Git Product home page Git Product logo

motion_guidance's Introduction

Motion Guidance: Diffusion-Based Image Editing with Differentiable Motion Estimators

Daniel Geng, Andrew Owens

This project aims to allow editing of images based on motion. Given a flow field that indicates "what should move where," our method synthesizes a new image according to this motion. We do this by using off-the-shelf diffusion models, with no training or finetuning.

cat teaser topiary teaser woman teaser apple teaser

Getting Started

Install and activate the conda environment:

conda env create -f environment.yml
conda activate motion_guidance

Download RAFT checkpoints, copy the raft-things.pth checkpoint to correct location, and clean up:

wget https://dl.dropboxusercontent.com/s/4j4z58wuv8o0mfz/models.zip
unzip models.zip
mv ./models/raft-things.pth ./flow_models/raft/
rm -r models

Download the Stable Diffusion v1.4 checkpoint to a new directory called chkpts:

mkdir chkpts
cd chkpts
wget https://huggingface.co/CompVis/stable-diffusion-v-1-4-original/resolve/main/sd-v1-4.ckpt

Download images, flows, and other necessary metadata. The result should be a directory called data in the root directory of this repo:

# md5sum: 15e065d5987c3e128b6484dbb879d0b1
wget -O motion_guidance_data.tar.gz https://www.dropbox.com/scl/fi/1njzduhyiotlww5ydtfs1/motion_guidance_data.tar.gz?rlkey=qaiovz0ir8n8kdqvwfegw0zld&dl=1
tar -xvf motion_guidance_data.tar.gz
rm motion_guidance_data.tar.gz

Running

Run this command to move the teapot in the teapot image down:

python ./generate.py --prompt "a teapot floating in water" --input_dir ./data/teapot --edit_mask_path down150.mask.pth --target_flow_name down150.pth --use_cached_latents --save_dir results/teapot.down150 --log_freq 25

Args Overview

Here is a brief description of all the args:

  • --prompt: The text prompt for the model.
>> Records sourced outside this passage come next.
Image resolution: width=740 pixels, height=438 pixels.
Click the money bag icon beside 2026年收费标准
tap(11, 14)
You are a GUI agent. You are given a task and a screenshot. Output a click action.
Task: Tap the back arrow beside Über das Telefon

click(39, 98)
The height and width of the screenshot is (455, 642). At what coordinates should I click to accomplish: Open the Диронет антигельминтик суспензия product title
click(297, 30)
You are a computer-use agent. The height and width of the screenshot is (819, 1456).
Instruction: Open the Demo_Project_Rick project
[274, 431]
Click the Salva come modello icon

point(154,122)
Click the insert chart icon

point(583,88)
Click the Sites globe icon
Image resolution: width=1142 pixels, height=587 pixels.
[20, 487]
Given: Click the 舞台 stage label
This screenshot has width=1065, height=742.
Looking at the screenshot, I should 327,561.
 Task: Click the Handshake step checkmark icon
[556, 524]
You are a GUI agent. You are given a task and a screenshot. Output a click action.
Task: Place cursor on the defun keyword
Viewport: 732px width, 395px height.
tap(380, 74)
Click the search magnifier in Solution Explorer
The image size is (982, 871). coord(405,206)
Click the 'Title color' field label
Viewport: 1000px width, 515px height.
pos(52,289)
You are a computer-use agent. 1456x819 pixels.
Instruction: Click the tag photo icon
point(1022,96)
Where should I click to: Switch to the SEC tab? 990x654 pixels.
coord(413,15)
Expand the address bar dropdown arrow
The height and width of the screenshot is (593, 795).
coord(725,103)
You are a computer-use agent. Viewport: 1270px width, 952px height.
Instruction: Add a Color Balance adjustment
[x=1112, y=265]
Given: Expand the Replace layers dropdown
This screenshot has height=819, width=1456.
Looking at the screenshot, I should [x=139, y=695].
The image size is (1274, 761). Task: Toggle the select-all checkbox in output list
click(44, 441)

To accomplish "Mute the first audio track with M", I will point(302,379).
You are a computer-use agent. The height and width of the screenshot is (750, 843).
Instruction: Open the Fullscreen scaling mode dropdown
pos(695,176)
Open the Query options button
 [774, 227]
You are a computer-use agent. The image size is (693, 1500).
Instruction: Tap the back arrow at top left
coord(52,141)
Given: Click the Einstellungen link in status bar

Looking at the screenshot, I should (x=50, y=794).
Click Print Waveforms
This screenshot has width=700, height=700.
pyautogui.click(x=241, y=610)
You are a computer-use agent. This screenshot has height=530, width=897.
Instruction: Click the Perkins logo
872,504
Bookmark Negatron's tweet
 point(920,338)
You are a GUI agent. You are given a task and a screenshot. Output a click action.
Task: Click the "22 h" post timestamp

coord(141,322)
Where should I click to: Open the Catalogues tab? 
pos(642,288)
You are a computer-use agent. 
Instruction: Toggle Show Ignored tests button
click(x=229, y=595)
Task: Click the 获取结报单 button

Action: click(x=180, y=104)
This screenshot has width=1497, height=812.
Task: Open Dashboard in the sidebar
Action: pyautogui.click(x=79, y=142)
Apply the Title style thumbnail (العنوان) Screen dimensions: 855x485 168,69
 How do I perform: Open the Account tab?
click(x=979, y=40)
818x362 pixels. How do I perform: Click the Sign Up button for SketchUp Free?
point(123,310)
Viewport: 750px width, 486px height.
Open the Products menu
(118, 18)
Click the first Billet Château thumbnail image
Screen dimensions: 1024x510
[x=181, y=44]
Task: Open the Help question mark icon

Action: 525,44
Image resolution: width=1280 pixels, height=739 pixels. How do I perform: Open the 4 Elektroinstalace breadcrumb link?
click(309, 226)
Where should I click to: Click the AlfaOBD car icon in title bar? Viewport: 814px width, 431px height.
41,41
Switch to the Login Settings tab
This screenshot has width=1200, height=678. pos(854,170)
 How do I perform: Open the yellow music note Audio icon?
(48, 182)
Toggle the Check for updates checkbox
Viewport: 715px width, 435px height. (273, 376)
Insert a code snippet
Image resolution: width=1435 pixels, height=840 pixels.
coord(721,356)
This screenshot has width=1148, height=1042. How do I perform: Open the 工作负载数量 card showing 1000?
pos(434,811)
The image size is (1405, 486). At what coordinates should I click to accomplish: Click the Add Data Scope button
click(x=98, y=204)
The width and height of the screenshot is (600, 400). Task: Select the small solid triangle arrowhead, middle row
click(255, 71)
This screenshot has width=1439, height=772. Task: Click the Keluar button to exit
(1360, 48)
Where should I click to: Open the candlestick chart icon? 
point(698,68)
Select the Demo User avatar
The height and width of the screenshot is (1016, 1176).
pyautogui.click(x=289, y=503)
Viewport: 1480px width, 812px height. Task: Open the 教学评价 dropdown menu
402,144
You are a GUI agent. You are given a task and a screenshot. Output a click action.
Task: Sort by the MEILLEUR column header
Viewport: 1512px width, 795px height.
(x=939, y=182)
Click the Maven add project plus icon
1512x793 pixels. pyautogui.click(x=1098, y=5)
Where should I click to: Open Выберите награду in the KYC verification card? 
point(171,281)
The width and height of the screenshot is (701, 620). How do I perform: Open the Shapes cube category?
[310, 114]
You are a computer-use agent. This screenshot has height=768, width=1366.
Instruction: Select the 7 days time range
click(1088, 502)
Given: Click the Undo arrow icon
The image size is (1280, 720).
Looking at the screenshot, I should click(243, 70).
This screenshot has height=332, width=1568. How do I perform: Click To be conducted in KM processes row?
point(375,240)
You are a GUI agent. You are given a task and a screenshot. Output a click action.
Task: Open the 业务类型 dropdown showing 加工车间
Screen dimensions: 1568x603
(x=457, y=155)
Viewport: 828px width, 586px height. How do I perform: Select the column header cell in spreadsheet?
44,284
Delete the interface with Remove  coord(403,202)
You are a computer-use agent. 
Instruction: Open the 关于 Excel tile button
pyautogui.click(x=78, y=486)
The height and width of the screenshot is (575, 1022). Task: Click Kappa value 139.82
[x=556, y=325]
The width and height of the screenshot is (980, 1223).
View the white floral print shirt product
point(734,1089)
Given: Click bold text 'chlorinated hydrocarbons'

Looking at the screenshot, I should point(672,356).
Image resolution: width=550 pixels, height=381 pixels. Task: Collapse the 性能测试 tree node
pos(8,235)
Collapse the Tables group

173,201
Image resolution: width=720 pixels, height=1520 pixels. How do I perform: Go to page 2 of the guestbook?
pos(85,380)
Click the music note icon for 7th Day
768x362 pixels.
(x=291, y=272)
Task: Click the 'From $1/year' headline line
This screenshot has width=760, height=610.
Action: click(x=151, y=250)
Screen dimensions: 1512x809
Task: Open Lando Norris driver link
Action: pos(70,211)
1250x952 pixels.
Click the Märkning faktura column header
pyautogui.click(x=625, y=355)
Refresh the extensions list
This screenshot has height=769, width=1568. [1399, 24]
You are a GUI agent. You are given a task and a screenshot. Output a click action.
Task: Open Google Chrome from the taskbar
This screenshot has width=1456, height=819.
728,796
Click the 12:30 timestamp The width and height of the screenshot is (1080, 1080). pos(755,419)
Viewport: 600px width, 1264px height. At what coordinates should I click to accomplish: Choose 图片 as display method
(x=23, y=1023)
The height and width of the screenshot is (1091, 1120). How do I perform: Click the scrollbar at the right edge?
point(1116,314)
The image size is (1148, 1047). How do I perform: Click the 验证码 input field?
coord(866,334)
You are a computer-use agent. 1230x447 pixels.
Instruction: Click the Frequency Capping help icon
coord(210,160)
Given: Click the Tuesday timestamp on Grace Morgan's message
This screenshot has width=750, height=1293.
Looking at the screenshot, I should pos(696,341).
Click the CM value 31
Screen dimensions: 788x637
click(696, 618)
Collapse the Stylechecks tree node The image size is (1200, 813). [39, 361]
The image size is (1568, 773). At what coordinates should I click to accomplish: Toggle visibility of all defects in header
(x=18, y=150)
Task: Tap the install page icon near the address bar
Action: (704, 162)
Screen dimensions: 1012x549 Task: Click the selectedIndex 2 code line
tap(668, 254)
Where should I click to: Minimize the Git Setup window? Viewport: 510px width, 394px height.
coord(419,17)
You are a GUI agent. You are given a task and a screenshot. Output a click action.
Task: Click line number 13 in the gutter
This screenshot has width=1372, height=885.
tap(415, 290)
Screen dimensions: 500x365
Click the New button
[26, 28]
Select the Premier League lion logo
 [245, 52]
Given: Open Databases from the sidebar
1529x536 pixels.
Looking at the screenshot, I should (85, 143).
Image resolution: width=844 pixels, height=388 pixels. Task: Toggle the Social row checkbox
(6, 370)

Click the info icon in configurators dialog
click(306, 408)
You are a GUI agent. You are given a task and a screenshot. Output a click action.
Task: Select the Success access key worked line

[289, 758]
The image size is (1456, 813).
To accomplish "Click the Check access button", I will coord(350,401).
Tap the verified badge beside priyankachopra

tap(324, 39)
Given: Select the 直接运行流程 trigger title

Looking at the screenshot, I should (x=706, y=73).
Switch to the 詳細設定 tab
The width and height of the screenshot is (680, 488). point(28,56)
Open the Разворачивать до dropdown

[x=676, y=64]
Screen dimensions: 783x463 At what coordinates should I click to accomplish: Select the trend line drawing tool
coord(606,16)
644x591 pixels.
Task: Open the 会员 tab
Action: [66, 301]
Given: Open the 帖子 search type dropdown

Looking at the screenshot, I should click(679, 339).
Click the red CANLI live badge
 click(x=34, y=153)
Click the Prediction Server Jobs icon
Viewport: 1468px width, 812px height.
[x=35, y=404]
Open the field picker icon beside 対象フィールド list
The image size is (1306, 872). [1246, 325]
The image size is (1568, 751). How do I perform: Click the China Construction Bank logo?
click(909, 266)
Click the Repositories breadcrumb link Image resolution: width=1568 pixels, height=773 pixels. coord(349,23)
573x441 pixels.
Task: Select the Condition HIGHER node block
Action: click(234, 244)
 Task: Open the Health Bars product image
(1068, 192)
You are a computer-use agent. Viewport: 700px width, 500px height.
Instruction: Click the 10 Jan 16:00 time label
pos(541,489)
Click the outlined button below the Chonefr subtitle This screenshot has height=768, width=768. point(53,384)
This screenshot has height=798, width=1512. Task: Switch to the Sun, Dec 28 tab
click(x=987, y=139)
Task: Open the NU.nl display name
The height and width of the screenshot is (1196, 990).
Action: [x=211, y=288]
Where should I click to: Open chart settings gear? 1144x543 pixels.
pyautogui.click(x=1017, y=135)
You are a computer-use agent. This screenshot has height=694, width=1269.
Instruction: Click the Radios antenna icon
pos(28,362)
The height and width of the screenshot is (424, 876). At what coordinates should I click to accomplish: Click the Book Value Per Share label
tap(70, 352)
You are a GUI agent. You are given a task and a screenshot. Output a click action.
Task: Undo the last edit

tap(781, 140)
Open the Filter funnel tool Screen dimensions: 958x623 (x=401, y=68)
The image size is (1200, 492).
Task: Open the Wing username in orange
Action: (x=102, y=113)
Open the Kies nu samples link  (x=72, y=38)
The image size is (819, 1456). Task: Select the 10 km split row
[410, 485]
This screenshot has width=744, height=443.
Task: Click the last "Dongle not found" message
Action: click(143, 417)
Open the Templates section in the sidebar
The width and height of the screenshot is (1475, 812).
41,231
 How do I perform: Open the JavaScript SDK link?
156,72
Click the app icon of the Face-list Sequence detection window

Can be empty for real images
  • --input_dir: The path to directory containing image, flow, and cached latents
  • --edit_mask_path: Name of the edit mask
  • --target_flow_name: Name of the target flow
  • --guidance_schedule_path: Path to the guidance schedule
  • --ckpt: Path to the Stable Diffusion v1.4 checkpoint
  • --num_recursive_steps: Number of recursive steps to take
  • --guidance_weight: Factor to multiply guidance by
  • --color_weight: Factor to weight color loss
  • --flow_weight: Factor to weight flow loss
  • --no_occlusion_masking: If specified, do not mask occlusions for the color loss
  • --clip_grad: If non-zero, then clip gradient to this norm
  • --use_cached_latents: If specified, then use cached latents for copying outside of edit mask. Otherwise, inject noise (run forward process) for copying.
  • --no_init_startzt: If specified, do not initialize the noise estimate with the same noise that generated the image. (n.b. Fairly certain this is not necessary, but including for completeness as it was used in the paper)
  • --save_dir: Path to directory to save results and metadata
  • --log_freq: How often to save info (reconstructed image, flows visualizations)

Files Overview

Here is a brief description of important files in the codebase:

  • generate.py: The main entry point for generating motion guided images. Does arg parsing, creates the models, samplers, and guidance energy objects.
  • ldm/models/diffusion/ddim_with_grad.py: Implements DDIM, with recursive sampling, edit mask copying, and gradients through the guidance energy.
  • losses.py: Implements the guidance energy.

More Examples

Move apple right:

python ./generate.py --prompt "an apple on a wooden table" --input_dir ./data/apple --edit_mask_path right.mask.pth --target_flow_name right.pth --use_cached_latents --save_dir results/apple.right --log_freq 5

Deform topiary trees:

python ./generate.py --prompt "a photo of topiary" --input_dir ./data/topiary --edit_mask_path mask.pth --target_flow_name flow.pth --use_cached_latents --save_dir results/topiary --log_freq 5

Move lion to the left and disocclude:

python ./generate.py --prompt "a photo of a lion" --input_dir ./data/lion --edit_mask_path left.mask.pth --target_flow_name left.pth --use_cached_latents --save_dir results/lion.left --log_freq 5

Squeeze the painting of a tree, making it skinnier:

python ./generate.py --prompt "a painting of a lone tree" --input_dir ./data/tree --edit_mask_path squeeze.mask.pth --target_flow_name squeeze.pth --use_cached_latents --save_dir results/tree.squeeze --log_freq 5

Make woman's hair longer (real image, cached latents obtained through inversion):

python ./generate.py --prompt "" --input_dir ./data/woman --edit_mask_path growHair.mask.pth --target_flow_name growHair.pth --use_cached_latents --save_dir results/woman.growHair --log_freq 5

motion_guidance's People

Contributors

dangeng avatar

Recommend Projects

  • React photo React

    A declarative, efficient, and flexible JavaScript library for building user interfaces.

  • Vue.js photo Vue.js

    ๐Ÿ–– Vue.js is a progressive, incrementally-adoptable JavaScript framework for building UI on the web.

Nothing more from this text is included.